# Texte fourni
Coup de gueule x Luc FRÉMIOT

[ Coups de Gueule   –   Épisode 20/20 ]

 

 

 

ALLONS ENFANTS…

 

ADEKWA Avocats Lille - Luc FRÉMIOT

 

Luc Frémiot a, tout au long de sa carrière, était un inlassable “avocat de la société”. Il s’est notamment distingué par son combat contre les violences conjugales, prononçant, en 2012, un réquisitoire historique dans le cadre de l’affaire Alexandra Lange, portée à l’écran (L’Emprise) trois ans plus tard.
Aujourd’hui hors des tribunaux, ce passionné d’écriture (Je vous laisse juges, La Vengeance d’une Femme) garde, à 67 ans, un œil vif et acéré sur l’actualité.

 

 

À l’heure où la France cherche son histoire à défaut de se souvenir, quand certains se réchauffent les mains à la flamme du soldat inconnu, tandis que d’autres chantent La Marseillaise en dégradant l’Arc de Triomphe, les citoyens défilent…

 

La France est en marche. La grande transhumance a commencé bien que ce ne soit pas la saison, mais qu’importe, nous appartenons à un peuple novateur, où l’esprit d’aventure accompagne le droit à l’oubli. Marches blanches, pour accompagner la petite victime enlevée, violée, souillée, battue, profanée. Bougies et bouquets de fleurs déposés sur le trottoir pour réveiller la lumière dans les ténèbres où Baudelaire nous conseillait de nous cacher, chaque soir après notre examen de conscience.

 

La France défile du pas têtu et obstiné du montagnard, bannières au vent, les narines frémissantes à l’odeur de la Révolution toute proche, si proche que les plus courageux, masqués, armés, transcendés par l’anonymat de la foule deviennent des héros auxquels, à défaut d’élever des statues, on finance des “cagnottes” qui permettront de rémunérer leurs avocats. Comme si la défense d’un idéal avait un prix. Robins des bois aux poings d’acier, camelots de la fraternité, tribuns de trottoirs qui polluent les plateaux, crachotent dans les micros les mots qui rendent fous. Avançons, avançons, le peuple souverain s’avance, ivre d’adrénaline, bardé de certitude, drogué au gaz lacrymogène. Les zadistes de la pensée sont partout : cela rappelle la formule aujourd’hui illustre d’une présidente de parti lors d’un débat entré dans le grand bêtisier de l’histoire : « Regardez les, ils sont partout, ils avancent vers nous… ».

 

Alors chantons, continuons, à gorge déployée, faisons entendre nos voix aux frontières de l’Europe, cela finira peut être par décourager ces morts vivants qui viennent agoniser aux portes de nos côtes pour découvrir le paradis du pays de la philosophie et des Lumières. Faisons résonner nos voix pour les joueurs de l’équipe de France : « Le jour de gloire est arrivé… ».

# Entrées fournies

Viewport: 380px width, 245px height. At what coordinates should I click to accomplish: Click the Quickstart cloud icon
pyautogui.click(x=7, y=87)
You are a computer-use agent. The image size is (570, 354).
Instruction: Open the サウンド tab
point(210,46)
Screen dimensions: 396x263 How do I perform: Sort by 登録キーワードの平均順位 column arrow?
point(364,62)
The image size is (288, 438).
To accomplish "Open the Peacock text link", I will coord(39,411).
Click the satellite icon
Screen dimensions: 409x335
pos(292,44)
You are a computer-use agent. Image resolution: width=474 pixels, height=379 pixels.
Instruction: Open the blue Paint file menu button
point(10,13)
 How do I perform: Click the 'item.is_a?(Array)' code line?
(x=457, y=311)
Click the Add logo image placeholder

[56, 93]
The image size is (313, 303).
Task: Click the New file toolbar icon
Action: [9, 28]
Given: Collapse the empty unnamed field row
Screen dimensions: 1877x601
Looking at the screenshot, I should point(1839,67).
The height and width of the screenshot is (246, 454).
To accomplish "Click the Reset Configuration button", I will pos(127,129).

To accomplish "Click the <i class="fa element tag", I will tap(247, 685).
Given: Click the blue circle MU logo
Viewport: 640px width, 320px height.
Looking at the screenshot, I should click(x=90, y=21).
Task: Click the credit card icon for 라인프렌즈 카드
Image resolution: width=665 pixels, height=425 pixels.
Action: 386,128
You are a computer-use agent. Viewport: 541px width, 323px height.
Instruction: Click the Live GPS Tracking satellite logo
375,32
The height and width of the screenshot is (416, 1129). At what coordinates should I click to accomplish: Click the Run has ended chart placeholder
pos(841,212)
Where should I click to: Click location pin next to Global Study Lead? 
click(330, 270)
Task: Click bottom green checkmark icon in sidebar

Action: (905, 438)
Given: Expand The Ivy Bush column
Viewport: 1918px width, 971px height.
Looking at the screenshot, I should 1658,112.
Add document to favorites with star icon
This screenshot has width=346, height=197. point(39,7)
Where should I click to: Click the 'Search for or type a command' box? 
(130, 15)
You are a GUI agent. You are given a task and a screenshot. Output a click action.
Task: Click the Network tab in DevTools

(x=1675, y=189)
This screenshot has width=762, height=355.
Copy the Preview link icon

# Consigne
Réécrivez le passage du coup de gueule qui s'ouvre sur les mots contenant « À l’heure où » et se clôt sur « examen de conscience. », en y remplaçant « transhumance » par « migration ».

# Réponse ci-dessous
À l’heure où la France cherche son histoire à défaut de se souvenir, quand certains se réchauffent les mains à la flamme du soldat inconnu, tandis que d’autres chantent La Marseillaise en dégradant l’Arc de Triomphe, les citoyens défilent…

 

La France est en marche. La grande migration a commencé bien que ce ne soit pas la saison, mais qu’importe, nous appartenons à un peuple novateur, où l’esprit d’aventure accompagne le droit à l’oubli. Marches blanches, pour accompagner la petite victime enlevée, violée, souillée, battue, profanée. Bougies et bouquets de fleurs déposés sur le trottoir pour réveiller la lumière dans les ténèbres où Baudelaire nous conseillait de nous cacher, chaque soir après notre examen de conscience.